The finishing is being done with a 9 flute (yes, nine flute), 3/8 endmill, 6000 RPM, 217 IPM, 0.010 cut width, 1/2 DOC.  These endmills were custom designed and by built Onsrud for this application.  I think there are only three of them in existence. The surface finish at that speed was marginal, at 120 IPM the finish was good, I think we need more spindle speed. My son is working with a local tooling rep to experiment with extreme high speed machining.


----------



## Boswell

JimDawson said:


> Here is a short video of my son finishing a few parts on the Haas.

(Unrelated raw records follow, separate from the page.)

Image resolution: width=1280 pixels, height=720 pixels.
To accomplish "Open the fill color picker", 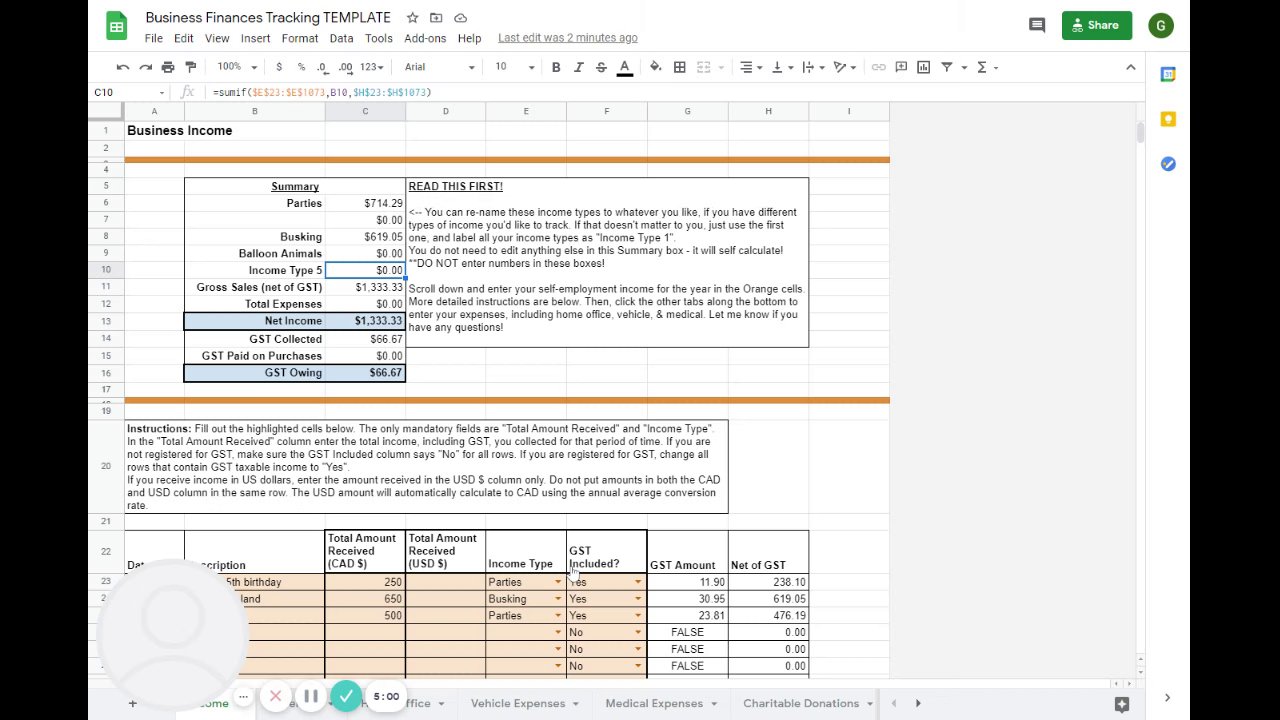I will [x=655, y=67].
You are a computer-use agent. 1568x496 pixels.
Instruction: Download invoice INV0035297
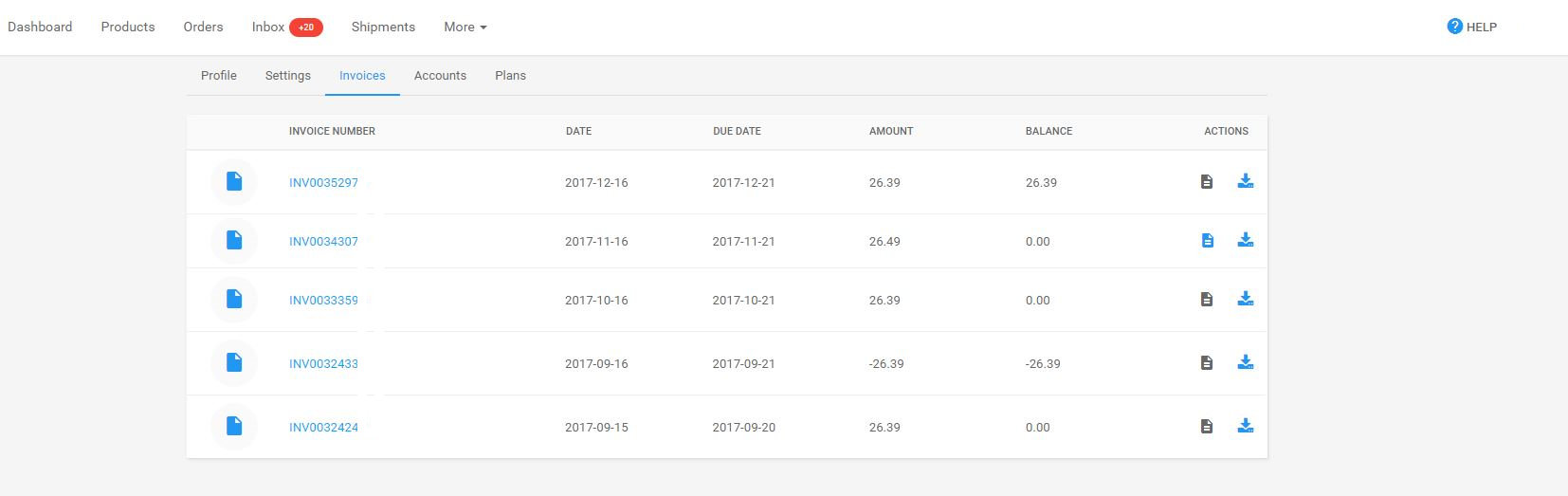click(1246, 181)
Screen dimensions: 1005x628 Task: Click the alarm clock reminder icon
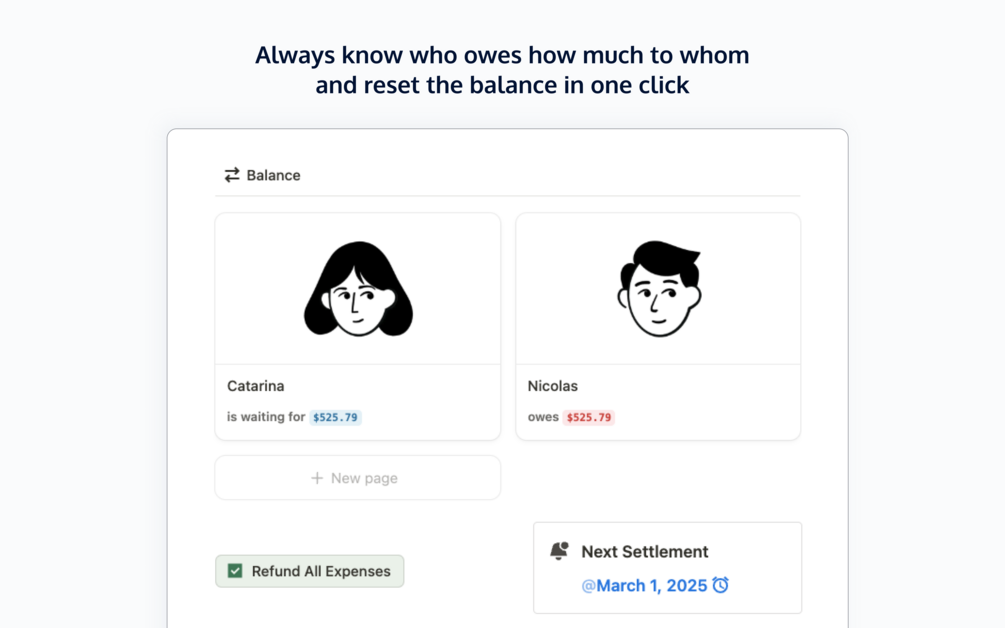point(720,585)
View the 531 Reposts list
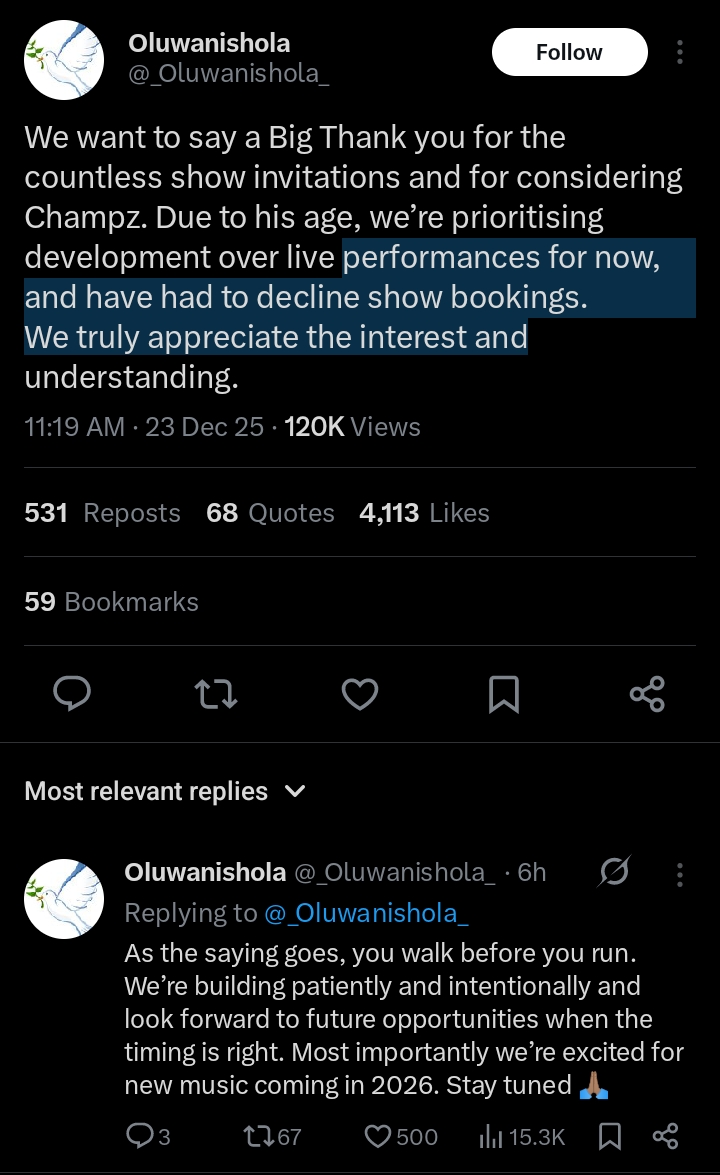This screenshot has width=720, height=1175. pos(102,513)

It looks like the rapid moves (G0) might be slower than the cutting moves (G1)


----------



## shooter123456

I made a tool for changing something or other on an old car a friend is working on.  No one makes tools for it anymore and they had to draw up what they needed based on measurements on the car.  I don't really know what it does, but he said it works.  It is made out of 6061 aluminum, the turning was done on a lathe and then the rest was milled on my PM25. The tab on the side doesn't need to hold much weight, so a small notch was cut and the tab was epoxied on.


----------



## MontanaAardvark

Is the general term for that a castle nut wrench?


----------



## shooter123456

MontanaAardvark said:


> Is the general term for that a castle nut wrench?


That's what I thought, but I was told it isn't a wrench.  It is more like a jig or a fixture to hold the whole assembly together to get it into and out of the car. I think the teeth are just for aligning everything.  I really couldn't say for sure though...


----------



## MontanaAardvark

shooter123456 said:


> That's what I thought, but I was told it isn't a wrench.  It is more like a jig or a fixture to hold the whole assembly together to get it into and out of the car. I think the teeth are just for aligning everything.  I really couldn't say for sure though...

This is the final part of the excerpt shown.